Friday, June 24, 2005

What happened to Chris Claremont?



Uncanny X-Men 455 - 459

A long time ago, in a story called "An Age Undreamed Of" (Uncanny X-Men 190 - 191), a magical amulet transformed New York into a city ruled by a sorceror called Kulan Gath. All the city's heroes had mediaeval personae (though Captain America was, gratifyingly, still a pompous ass). Allying together, the transformed X-Men and Avengers defeated Kulan Gath and reversed the spell.

It was unquestionably a bad story, and what it memorable is that it was written by Chris Claremont, in the middle of a brilliant 100-issue spell which took us through the Hellfire Club, Dark Phoenix, the Brood saga, Lifedeath and the Mutant Massacre. The X-Men were transformed into the biggest comic book in the world thanks to the best prolonged spell of writing by any comic book writer, ever.
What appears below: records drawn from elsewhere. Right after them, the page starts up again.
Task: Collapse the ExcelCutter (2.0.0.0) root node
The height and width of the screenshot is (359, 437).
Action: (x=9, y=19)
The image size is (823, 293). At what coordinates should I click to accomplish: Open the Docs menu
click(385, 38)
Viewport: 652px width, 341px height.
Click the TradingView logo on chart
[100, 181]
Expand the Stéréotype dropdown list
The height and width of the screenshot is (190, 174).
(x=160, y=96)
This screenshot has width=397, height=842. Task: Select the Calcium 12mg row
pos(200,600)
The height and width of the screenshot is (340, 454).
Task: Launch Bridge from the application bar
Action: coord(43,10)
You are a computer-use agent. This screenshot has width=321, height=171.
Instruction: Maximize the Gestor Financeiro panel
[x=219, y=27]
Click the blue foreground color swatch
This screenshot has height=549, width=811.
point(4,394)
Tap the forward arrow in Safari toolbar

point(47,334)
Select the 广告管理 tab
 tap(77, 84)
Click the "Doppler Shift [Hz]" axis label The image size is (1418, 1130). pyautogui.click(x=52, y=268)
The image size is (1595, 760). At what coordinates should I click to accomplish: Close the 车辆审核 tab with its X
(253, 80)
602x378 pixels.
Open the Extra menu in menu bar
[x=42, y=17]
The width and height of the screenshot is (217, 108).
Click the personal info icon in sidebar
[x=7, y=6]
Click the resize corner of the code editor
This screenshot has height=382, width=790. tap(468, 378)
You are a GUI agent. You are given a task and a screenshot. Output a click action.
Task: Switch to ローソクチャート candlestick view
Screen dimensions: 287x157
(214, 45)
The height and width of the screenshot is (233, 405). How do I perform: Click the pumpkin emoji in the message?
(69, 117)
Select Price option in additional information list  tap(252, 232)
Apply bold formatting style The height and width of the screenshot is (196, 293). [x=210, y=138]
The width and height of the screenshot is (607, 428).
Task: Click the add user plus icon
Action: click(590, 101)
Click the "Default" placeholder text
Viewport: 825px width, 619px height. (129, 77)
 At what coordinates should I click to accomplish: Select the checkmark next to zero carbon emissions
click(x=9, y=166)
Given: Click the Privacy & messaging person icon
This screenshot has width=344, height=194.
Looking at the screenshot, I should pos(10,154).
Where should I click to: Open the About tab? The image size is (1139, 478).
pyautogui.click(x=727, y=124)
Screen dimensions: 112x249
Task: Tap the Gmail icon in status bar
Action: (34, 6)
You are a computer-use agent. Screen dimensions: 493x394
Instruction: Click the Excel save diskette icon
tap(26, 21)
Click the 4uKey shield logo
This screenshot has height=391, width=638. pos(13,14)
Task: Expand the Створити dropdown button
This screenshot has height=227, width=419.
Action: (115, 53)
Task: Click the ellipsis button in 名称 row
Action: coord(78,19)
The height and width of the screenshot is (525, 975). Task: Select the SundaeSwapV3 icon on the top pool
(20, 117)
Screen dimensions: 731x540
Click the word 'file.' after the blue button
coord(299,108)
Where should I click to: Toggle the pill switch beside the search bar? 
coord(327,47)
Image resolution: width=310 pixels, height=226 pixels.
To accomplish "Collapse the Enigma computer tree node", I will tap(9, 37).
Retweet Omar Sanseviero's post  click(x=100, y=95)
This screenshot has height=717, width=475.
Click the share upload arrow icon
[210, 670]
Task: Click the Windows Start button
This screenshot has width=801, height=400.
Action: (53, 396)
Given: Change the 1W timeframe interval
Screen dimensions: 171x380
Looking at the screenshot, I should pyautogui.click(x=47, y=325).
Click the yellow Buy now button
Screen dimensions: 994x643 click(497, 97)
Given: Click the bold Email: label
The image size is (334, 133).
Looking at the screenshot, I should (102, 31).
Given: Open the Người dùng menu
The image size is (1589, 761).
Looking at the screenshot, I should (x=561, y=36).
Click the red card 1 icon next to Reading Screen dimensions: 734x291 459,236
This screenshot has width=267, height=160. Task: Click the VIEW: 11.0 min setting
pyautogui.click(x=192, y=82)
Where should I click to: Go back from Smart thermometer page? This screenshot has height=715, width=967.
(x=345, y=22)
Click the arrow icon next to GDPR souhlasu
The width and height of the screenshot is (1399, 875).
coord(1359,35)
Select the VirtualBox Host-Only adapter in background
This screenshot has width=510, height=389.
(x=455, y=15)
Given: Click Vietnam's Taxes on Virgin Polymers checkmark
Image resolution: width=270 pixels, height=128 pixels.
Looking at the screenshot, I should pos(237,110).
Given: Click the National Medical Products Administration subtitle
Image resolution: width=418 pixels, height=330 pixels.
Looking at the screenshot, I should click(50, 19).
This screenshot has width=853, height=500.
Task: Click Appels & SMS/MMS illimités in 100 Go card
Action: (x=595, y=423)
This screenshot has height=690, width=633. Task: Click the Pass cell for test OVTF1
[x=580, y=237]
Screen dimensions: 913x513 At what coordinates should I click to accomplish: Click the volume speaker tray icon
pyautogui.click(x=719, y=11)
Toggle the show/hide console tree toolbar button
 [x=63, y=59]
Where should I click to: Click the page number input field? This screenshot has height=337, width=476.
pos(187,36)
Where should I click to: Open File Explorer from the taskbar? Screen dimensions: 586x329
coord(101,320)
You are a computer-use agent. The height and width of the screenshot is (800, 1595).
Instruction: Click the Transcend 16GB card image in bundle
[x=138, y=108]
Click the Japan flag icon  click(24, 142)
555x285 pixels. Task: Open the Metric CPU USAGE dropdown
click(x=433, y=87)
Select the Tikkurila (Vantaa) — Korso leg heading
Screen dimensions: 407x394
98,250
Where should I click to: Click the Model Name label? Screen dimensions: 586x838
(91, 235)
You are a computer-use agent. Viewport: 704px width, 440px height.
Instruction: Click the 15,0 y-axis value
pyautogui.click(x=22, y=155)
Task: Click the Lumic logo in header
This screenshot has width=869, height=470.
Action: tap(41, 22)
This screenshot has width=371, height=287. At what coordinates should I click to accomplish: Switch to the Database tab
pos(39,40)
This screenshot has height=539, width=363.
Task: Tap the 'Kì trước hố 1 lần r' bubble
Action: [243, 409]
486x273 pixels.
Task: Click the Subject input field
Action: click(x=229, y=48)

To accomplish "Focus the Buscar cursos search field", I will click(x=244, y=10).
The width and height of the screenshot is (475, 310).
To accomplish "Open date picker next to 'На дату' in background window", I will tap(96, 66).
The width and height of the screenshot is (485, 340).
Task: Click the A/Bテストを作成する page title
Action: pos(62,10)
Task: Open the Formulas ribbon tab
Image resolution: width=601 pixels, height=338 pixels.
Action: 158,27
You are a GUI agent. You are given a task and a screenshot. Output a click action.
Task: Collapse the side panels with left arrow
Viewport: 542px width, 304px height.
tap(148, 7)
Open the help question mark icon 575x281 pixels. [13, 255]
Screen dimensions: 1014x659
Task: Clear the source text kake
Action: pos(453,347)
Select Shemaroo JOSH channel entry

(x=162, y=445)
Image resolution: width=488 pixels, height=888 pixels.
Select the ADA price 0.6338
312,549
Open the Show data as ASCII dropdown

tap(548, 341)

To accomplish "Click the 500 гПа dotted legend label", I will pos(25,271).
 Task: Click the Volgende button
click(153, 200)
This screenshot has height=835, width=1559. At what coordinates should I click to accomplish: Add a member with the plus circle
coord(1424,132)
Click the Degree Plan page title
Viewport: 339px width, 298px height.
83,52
The lesson of Kulan Gath is that even great writers at their peak can write dross sometimes.

The problem with Chris Claremont is that he has written so many fantastic stories and created so many important characters that it seems almost, well, sacrilegious to criticise him. However, criticism is about judging people whose achievements far outstrip anything you might ever have done, so here goes.

The recently complete Hauk'ka story ran in UXM for five months. It involved a plane crash in Canada, a junior Wolverinette called X-23, previously unnoticed evolved dinosaurs, sorry Saurians, called Hauk'ka who took over Rachel Summers, using her telepathic powers to create a global hyper-storm. The X-Men allied with Brainchild and his Mutates, apparently "long-standing adversaries of the X-Men" and a group of nice Saurians fight the Hauk'ka in the Savage Land. In the end, everybody becomes best of friends.

Why is the savage land such a breeding ground for poorly written stories? The best thing that ever happened there was Gwen Stacy cavorting round the jungle in stilettos and a bikini, but even that wasn't exactly "Batman: the Dark Knight Returns."

The Hauk'ka saga was a Kulan Gath of a story. This being the era of graphic novels, it went on for five issues. Bad stories are nowadays stretched into bad sagas. Mutated dinosaurs? Why would temperature sensitive cold blooded creatures want to fool around with the weather anyway? Rachel's transformation into saurian was just a wee bit ridiculous. Does have X-23 have some hidden charisma? I'm also alarmed about Brainchild and his Mutates being long-standing X-adversaries. Either my memory is developing alarming blank spots, or Marvel now publishes so many mutant books that my knowledge isn't all that good anymore.

It's not just this story which is poor. Claremont is in a noticeable decline. I dropped X-Treme X-Men after a succession of substandard, long-winded stories (God Love Man Kills 2, Intifada, Storm: The Arena). That book didn't survive much longer anyway. The new Excalibur just never got going.

Claremont was outrageously thrown off UXM in the late 200s. We waited years for Claremont's return, but his second and third comings have been a big disappointment. The messiah has returned, but not only has he not saved mankind, but his sermons don't seem all that good any more.

Do I think Claremont should go? No. I'm a long-time Claremont fan and I think he's earned to right to expect our patience. I'm not sure that I have faith that it will all come good, but I still have hope.